Cinquantacinque anni di una testimonianza meravigliosa, maturata nell’imperscrutabile mondo della sofferenza. E’ la grande eredità lasciata all’umanità intera da Stephen Hawking , l’astrofisico deceduto martedì scorso dopo aver condiviso quasi tutta la sua vita con una malattia invalidante, la sla. Disabile motorio gravissimo e grande scienziato (a lui si devono i primi studi sui buchi neri) puo' essere considerato un ammonimento esemplare - in un contesto civile ispirato a canoni estetici che enfatizzano l'avvenenza e la prestanza fisica - per chiunque guardi ai portatori di handicap con un certo fastidio o, tutt'al più, con compassionevole compatimento, comunque con un atteggiamento di sufficienza, piuttosto che con rispetto vero e con solidarietà. La vita di Hawking ci insegna proprio questo: a non lasciarsi trarre in inganno dal formale ossequio ai precetti del "politicamente corretto" che così spesso vengono omaggiati solo a parole, senza sincerità e senza convinzione.

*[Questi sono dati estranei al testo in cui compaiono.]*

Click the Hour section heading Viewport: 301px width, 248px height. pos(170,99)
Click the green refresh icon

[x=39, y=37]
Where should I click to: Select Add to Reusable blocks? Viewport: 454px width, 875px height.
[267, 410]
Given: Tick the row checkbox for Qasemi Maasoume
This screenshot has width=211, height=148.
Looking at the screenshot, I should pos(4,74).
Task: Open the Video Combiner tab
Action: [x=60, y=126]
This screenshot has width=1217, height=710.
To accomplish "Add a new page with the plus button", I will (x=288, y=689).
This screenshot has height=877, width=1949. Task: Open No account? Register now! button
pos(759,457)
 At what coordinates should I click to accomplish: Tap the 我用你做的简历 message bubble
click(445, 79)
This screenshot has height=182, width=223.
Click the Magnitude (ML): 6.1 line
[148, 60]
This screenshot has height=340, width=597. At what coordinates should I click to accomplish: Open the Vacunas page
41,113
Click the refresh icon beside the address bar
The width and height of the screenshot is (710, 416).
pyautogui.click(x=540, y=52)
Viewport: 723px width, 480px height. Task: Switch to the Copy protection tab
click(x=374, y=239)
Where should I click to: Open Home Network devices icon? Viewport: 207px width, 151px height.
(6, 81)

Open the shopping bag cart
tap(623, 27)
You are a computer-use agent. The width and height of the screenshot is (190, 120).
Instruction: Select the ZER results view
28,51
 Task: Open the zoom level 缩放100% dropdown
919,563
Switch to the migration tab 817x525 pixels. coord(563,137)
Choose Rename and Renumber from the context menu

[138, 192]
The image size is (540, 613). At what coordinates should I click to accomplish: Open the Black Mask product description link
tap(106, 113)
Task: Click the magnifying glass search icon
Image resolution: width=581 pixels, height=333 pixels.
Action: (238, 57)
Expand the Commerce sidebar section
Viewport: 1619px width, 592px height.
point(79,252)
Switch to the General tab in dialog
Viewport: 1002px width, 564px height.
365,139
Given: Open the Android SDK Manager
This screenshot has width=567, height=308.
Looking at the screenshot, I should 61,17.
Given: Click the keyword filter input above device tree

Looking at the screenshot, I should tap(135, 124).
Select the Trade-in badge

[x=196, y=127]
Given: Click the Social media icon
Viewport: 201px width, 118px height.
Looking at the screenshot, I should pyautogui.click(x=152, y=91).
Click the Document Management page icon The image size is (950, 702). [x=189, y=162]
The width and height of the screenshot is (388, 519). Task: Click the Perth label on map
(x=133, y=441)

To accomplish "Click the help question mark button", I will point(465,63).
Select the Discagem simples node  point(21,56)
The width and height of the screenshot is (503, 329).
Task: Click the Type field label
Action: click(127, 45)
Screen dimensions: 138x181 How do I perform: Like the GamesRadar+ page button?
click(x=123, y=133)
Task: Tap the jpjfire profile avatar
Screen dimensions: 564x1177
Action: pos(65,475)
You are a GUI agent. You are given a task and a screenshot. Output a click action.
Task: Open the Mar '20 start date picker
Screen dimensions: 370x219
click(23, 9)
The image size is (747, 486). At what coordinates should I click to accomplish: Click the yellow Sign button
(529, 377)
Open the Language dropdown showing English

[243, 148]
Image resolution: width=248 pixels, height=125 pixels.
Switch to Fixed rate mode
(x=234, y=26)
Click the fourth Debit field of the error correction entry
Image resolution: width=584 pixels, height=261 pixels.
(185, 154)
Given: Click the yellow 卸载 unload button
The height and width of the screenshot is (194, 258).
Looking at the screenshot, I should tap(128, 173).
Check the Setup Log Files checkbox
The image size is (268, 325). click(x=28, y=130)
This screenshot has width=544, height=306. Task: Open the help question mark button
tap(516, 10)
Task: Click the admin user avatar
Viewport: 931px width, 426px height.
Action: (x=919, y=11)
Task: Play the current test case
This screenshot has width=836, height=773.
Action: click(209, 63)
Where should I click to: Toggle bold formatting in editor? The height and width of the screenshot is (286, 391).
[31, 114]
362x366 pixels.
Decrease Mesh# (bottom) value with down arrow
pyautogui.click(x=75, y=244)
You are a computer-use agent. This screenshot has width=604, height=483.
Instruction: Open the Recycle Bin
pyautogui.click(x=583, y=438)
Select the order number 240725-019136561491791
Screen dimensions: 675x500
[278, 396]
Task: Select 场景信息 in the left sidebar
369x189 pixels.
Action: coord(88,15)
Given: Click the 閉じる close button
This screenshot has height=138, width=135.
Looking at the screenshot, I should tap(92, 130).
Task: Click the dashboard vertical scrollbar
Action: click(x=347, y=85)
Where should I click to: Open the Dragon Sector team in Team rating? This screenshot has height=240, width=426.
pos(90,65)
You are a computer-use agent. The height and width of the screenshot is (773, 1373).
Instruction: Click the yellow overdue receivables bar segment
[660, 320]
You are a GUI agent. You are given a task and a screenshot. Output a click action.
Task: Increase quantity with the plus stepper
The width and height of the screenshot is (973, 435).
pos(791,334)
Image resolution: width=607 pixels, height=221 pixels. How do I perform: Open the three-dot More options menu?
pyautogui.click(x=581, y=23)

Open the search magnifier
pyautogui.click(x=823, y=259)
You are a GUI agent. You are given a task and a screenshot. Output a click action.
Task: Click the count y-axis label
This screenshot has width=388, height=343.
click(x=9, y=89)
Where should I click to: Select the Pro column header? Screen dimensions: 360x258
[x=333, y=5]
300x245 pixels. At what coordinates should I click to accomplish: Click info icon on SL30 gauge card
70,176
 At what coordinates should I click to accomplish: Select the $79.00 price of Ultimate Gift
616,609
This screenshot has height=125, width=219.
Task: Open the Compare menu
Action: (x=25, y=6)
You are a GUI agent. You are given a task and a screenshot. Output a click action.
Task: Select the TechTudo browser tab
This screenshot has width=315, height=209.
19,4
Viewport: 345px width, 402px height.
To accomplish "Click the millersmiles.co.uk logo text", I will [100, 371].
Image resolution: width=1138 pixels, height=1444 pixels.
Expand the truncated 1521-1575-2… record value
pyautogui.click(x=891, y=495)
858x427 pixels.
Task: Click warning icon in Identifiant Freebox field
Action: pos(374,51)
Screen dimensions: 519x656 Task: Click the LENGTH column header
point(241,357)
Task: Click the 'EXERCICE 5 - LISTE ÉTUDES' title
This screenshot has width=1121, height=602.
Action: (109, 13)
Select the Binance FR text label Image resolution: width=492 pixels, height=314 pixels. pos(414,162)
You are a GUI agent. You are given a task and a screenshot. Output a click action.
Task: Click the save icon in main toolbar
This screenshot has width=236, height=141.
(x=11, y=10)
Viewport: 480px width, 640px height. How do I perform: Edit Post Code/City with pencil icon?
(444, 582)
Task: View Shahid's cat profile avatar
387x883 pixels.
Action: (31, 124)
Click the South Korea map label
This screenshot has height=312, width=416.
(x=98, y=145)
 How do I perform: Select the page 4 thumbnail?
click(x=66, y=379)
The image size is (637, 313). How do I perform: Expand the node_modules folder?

Stephen Hawking è stato sì un grandissimo scienziato, ma soprattutto è stato un uomo straordinario. Una sedia a rotelle, progettata su misura, e un computer con sintetizzatore vocale sono gli unici mezzi che gli hanno permesso di comunicare con il mondo; ma nonostante ciò, e nonostante la sua invalidità paralizzante, è stato capace di stupire. I suoi lavori vivranno ancora per molti anni oltre la sua scomparsa. Il suo coraggio e la sua perseveranza, insieme al suo essere brillante e al suo umorismo, hanno ispirato tante persone e in ogni parte del mondo. Era famoso per le sue pungenti battute: "La vita sarebbe tragica se non fosse divertente." E, ancora: "Il più grande nemico della conoscenza non è l'ignoranza, è l'illusione della conoscenza". Ha ispirato anche un film sulla sua vita.
Un messaggio chiaro, chiarissimo per tutti quegli ambienti in cui la limitata autonomia funzionale o cognitiva di una persona finisce per diventare un limite, a maggior ragione severo per quel sottile sentimento se non di ostilità, almeno di indifferenza con cui la si isola, quasi che la sua disabilità sia contagiosa o piuttosto evochi, come fosse una minaccia incombente, quella condizione di fragilità esistenziale da cui nessuno può ritenersi immune.